People generally don't care how something is done. They care about whether it works or not. Sometimes, though, how something is done is the important thing.
Sometimes, the process gets in people's way, makes things more complicated and more expensive than they should be. That's the case when it comes to Oklahoma's workers' compensation system. It doesn't work. It gets in people's way. It's unnecessarily complicated, and it costs a lot more than it should.
Workers' comp is insurance that employers buy in case someone is hurt on the job. It covers lost wages and medical expenses, and it isn't cheap. Oklahoma members of the National Federation of Independent Business tell us that one of their biggest concerns is the cost of workers' comp. Workers' comp premiums here are among the highest in the country, according to a 2012 survey by the Oregon Department of Consumer & Business Services. Oklahoma ranked sixth on the list — well above any of our neighbors. New Mexico placed 27th on the list, while Missouri was 36th and Texas was 38th. Rates also are lower in Kansas, Colorado and Arkansas.

* **REQUIREMENT 1**: Do these statements agree with the piece on Oklahoma's workers' compensation costs? (a) Oklahoma ranked sixth in the 2012 survey of workers' comp premiums. (b) Missouri placed 27th on that list. (c) Workers' comp covers lost wages and medical expenses. Answer yes or no for each and quote the words from the piece that decide it.
* **REQUIREMENT 2**: Can you carry the piece on Oklahoma's workers' compensation system further, starting after its last sentence?

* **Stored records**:

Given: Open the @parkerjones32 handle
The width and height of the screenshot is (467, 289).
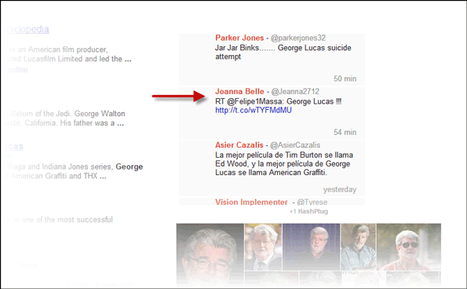Looking at the screenshot, I should click(x=297, y=38).
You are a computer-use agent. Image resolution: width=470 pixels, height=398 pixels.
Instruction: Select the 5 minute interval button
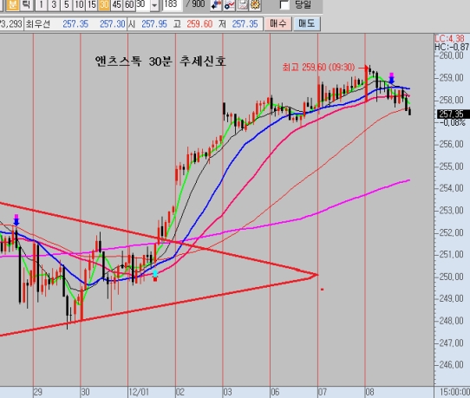[x=67, y=4]
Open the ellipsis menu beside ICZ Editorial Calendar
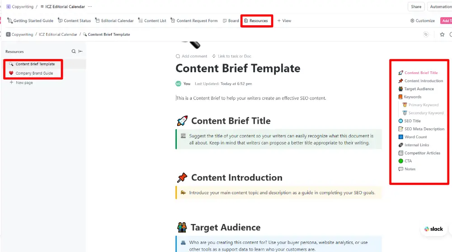452x252 pixels. pyautogui.click(x=89, y=7)
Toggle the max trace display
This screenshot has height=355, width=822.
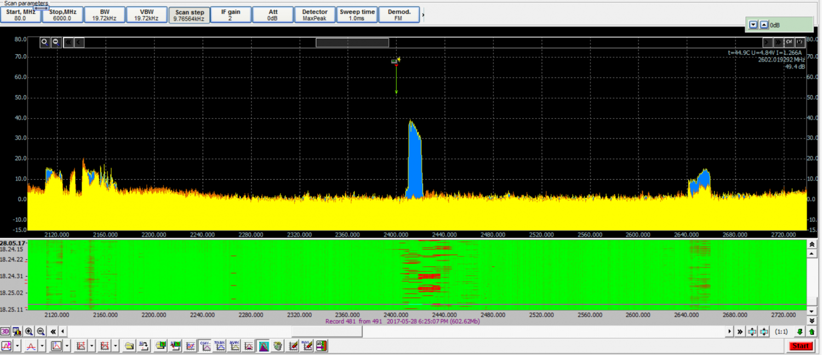click(220, 346)
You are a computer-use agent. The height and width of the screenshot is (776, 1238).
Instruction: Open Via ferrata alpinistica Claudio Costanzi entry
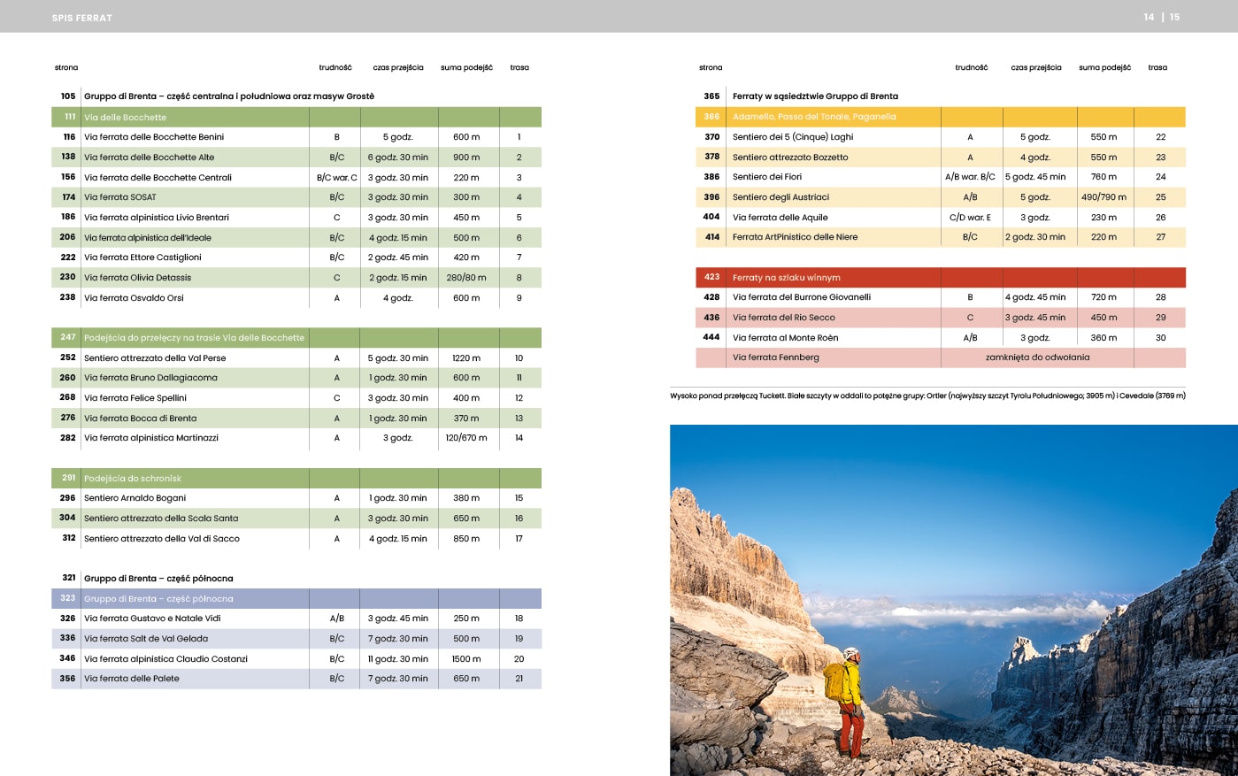tap(165, 659)
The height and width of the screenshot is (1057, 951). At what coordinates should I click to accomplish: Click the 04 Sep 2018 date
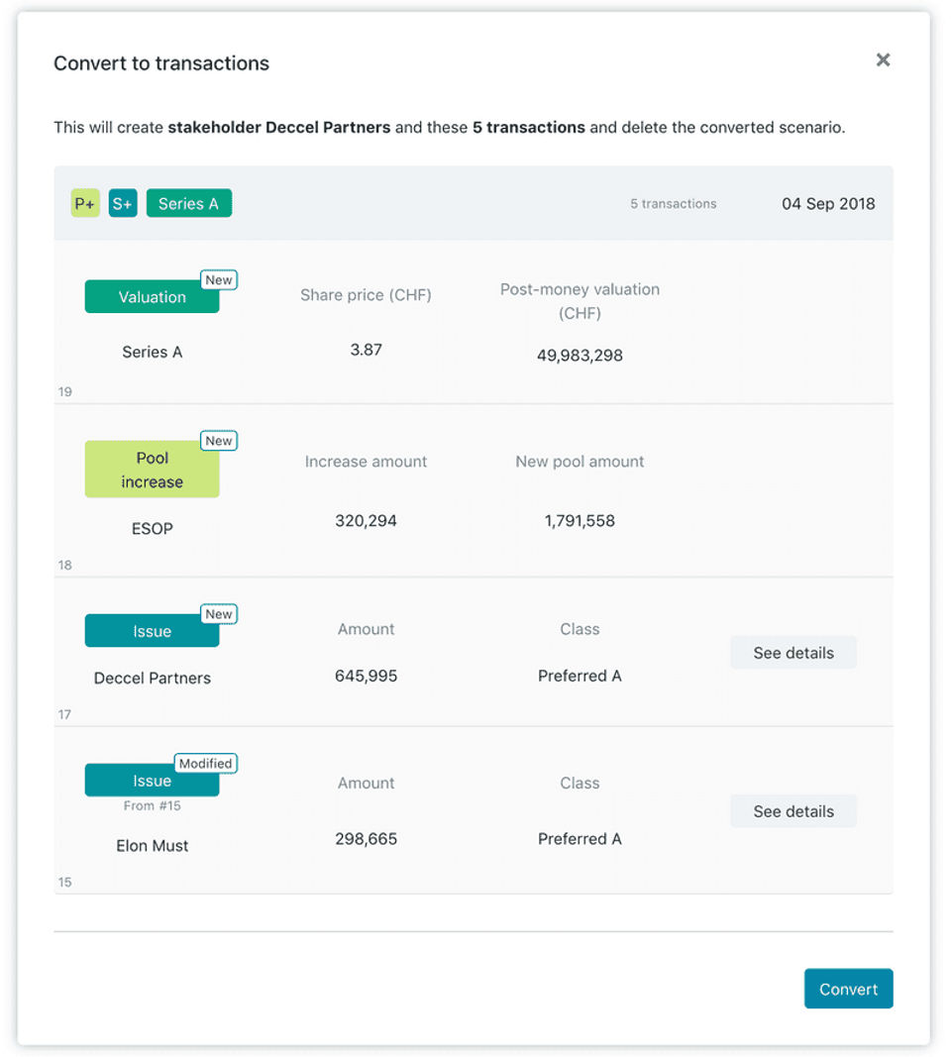tap(828, 204)
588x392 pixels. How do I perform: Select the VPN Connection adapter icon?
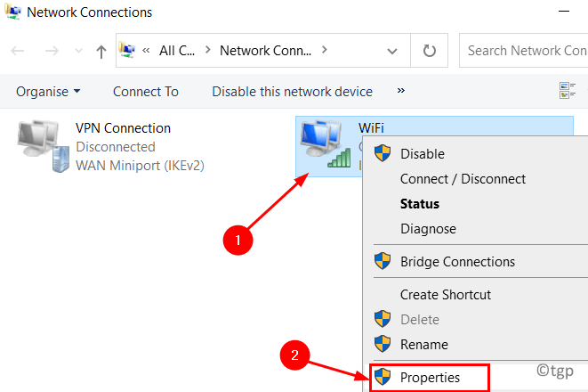(x=43, y=146)
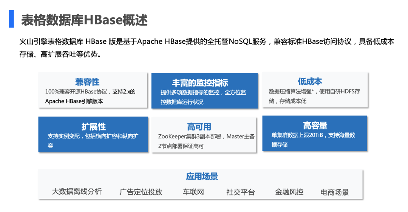Image resolution: width=408 pixels, height=212 pixels.
Task: Click the 电商场景 scenario label
Action: point(334,192)
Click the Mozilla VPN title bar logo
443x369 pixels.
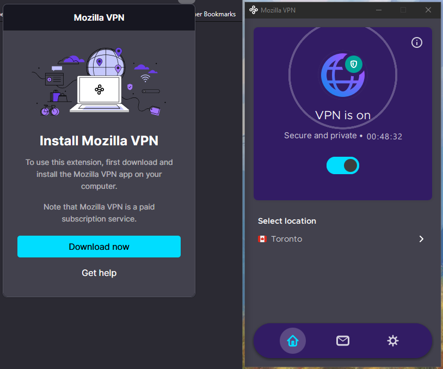(x=253, y=10)
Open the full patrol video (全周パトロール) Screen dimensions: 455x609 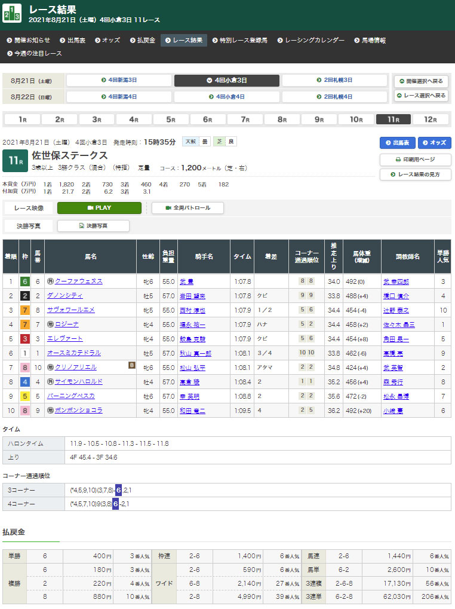[187, 208]
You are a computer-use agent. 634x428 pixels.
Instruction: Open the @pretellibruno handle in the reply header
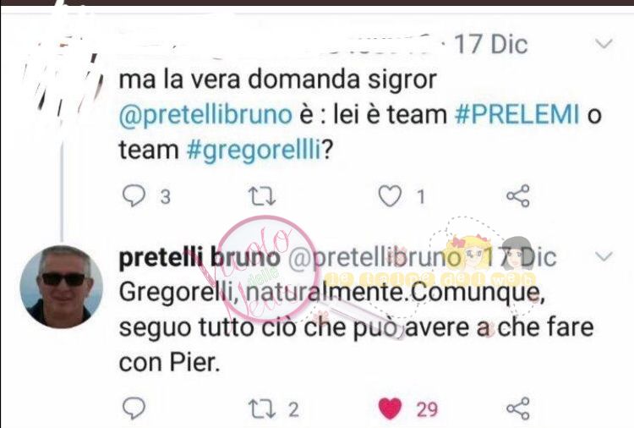(x=374, y=258)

* **TASK RESPONSE 1**:
(a) Yes: "Oklahoma ranked sixth on the list"
(b) No: "New Mexico placed 27th on the list, while Missouri was 36th"
(c) Yes: "It covers lost wages and medical expenses"

* **TASK RESPONSE 2**:
The reason our workers' comp premiums are so high is because of how we handle comp cases. Unlike our border states, we have a Workers' Compensation Court. Ten judges hear cases and approve settlements.
NFIB/Oklahoma urges the Legislature to vote “yes” on Senate Bill 1062. This legislation, called the Administrative Workers' Compensation Act, would change the process. It would replace our adversarial court-based system with an administrative system that's easier for both sides to navigate. Sponsors say their goal is to reduce premiums while ensuring that injured workers get quality care as quickly as possible. The current system does neither of those. What it does instead is reward lawyers, who collect higher fees for dragging cases out as long as possible.
The proposed legislative system is based on a similar system already in place in Arkansas, which ranked 49th on the state of Oregon's survey of average workers' compensation premium costs. Today, workers' comp cases in Oklahoma pit employees against their employers — or, rather, the employees' lawyers and medical experts against their employers' lawyers and medical experts.
Legislation that has cleared the Senate and is awaiting action in the House would resolve cases based on the merits of the case and objective medical evidence. This administrative system would be overseen by three commissioners, appointed by the governor and subject to Senate approval, serving staggered six-year terms.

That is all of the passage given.